С серого, ограниченного оконным проемом неба плыли вниз огромные белые хлопья. Это было как затаенная ложь. Недоспавший Симамура рассеянно смотрел на снег.
Исполнители «Утай» забили в барабан.
Вспомнив, как в прошлом году он засмотрелся на утренний снег в зеркале, Симамура перевел взгляд на трюмо. Плывшие в зеркале холодные пушистые хлопья казались еще крупнее. Они проплывали белесыми пятнами над Комако, оголенной до плеч, протиравшей шею кремом.
Кожа Комако была такой чистой, такой сверкающей, словно была только что вымыта, и казалось просто невероятным, что эта женщина могла неправильно истолковать слова Симамуры, невзначай оброненные ночью. Но она истолковала их неправильно, и было в этом что-то неодолимо печальное для нее самой.
Далекие горы, терявшие яркие красно-золотистые краски по мере увядания листвы, сейчас ожили от первого снега.
В криптомериевой роще, мягко опушенной белыми хлопьями, выделялось каждое дерево. Деревья бесшумно стояли в снегу и возносили свои вершины прямо в небо.
…В снегу прядут нить, в снегу ткут, в снежной воде промывают, на снегу отбеливают… Все в снегу — от первого волоконца пряжи до готовой сотканной ткани. И древние в книгах своих писали: «Есть креп, ибо есть снег. Снег следует называть отцом крепа».

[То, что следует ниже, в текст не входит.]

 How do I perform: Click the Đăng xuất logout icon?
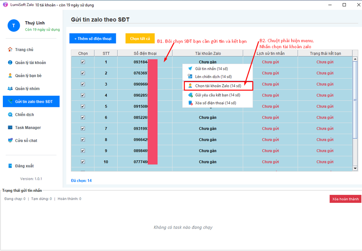click(x=10, y=166)
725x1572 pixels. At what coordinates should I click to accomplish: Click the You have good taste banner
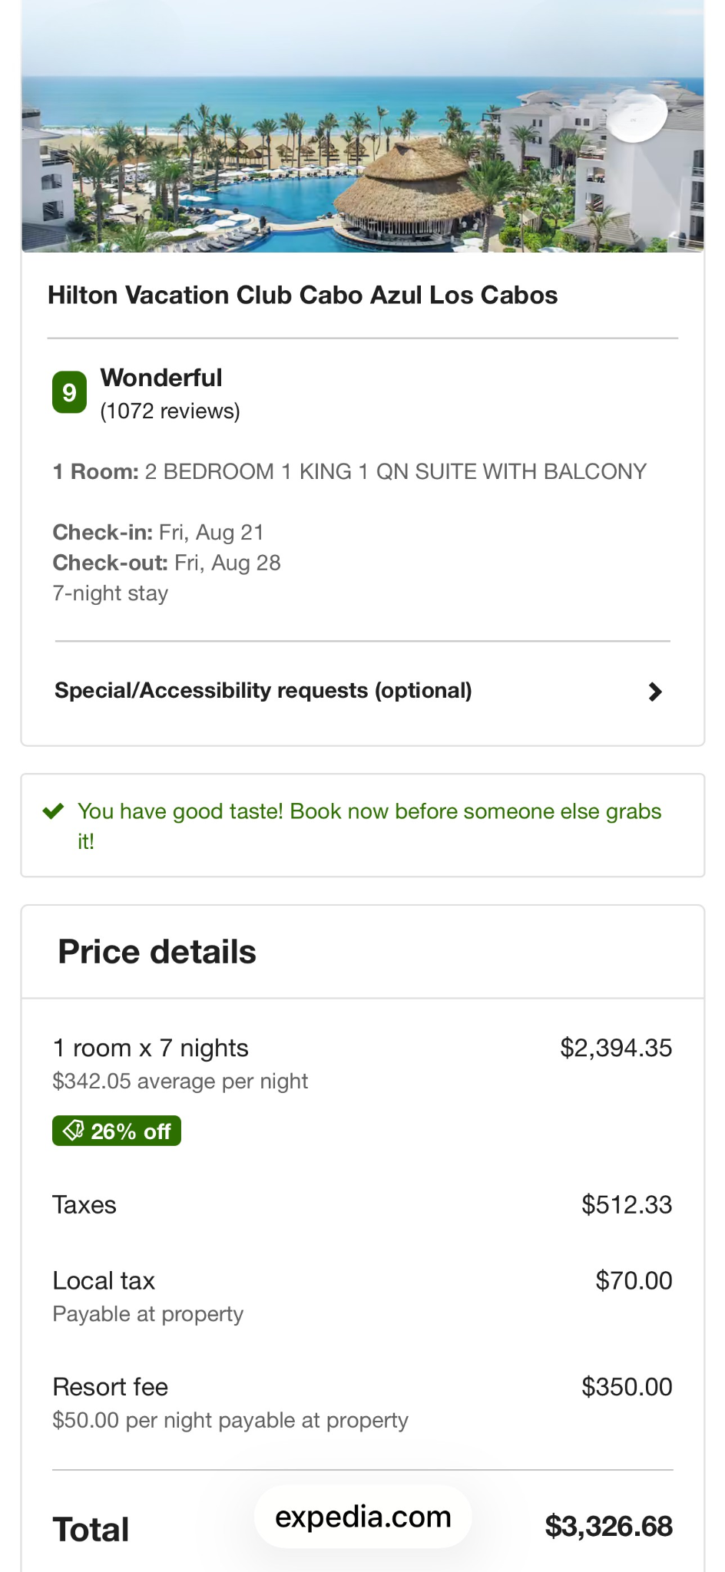click(369, 825)
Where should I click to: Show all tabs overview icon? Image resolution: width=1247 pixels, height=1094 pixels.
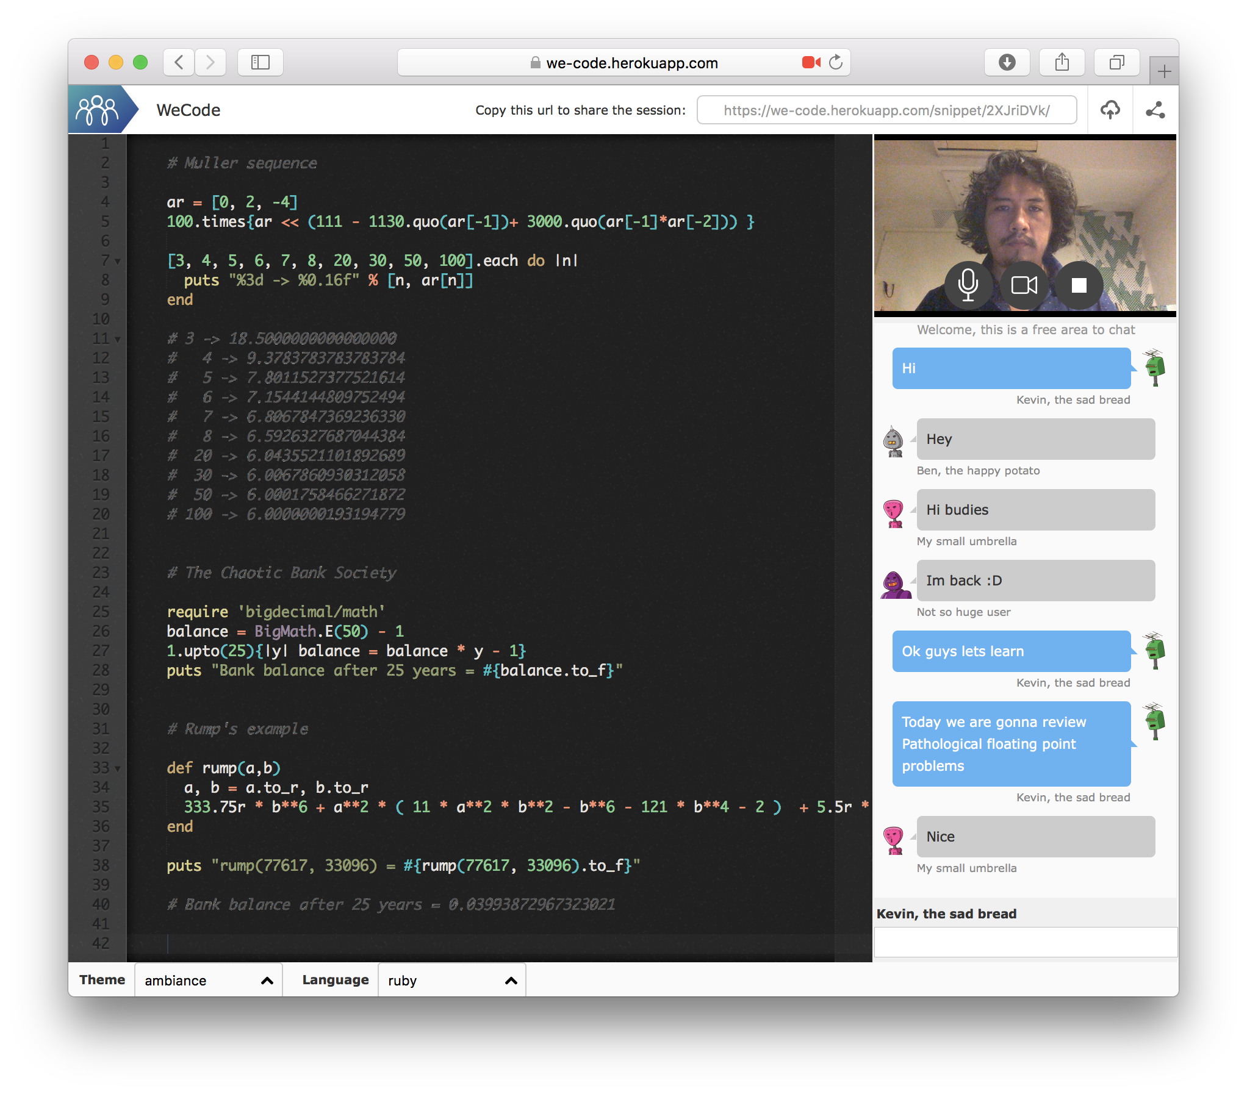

Деревенские женщины этой снежной стороны долгими зимними вечерами совершенствовали свое ремесло, выделывая креп. Симамура любил эту ткань. Рылся в лавке торговок старой одеждой, покупал старинный креп на летнее кимоно. Он до того ему нравился, что, используя свои связи с торговцами старинными театральными костюмами «Но» еще с тех времен, когда он увлекался национальными танцами, он всегда просил оставлять для него креп, если материя попадется добротная, высокого качества. Он и нижнее кимоно шил себе из льняного крепа.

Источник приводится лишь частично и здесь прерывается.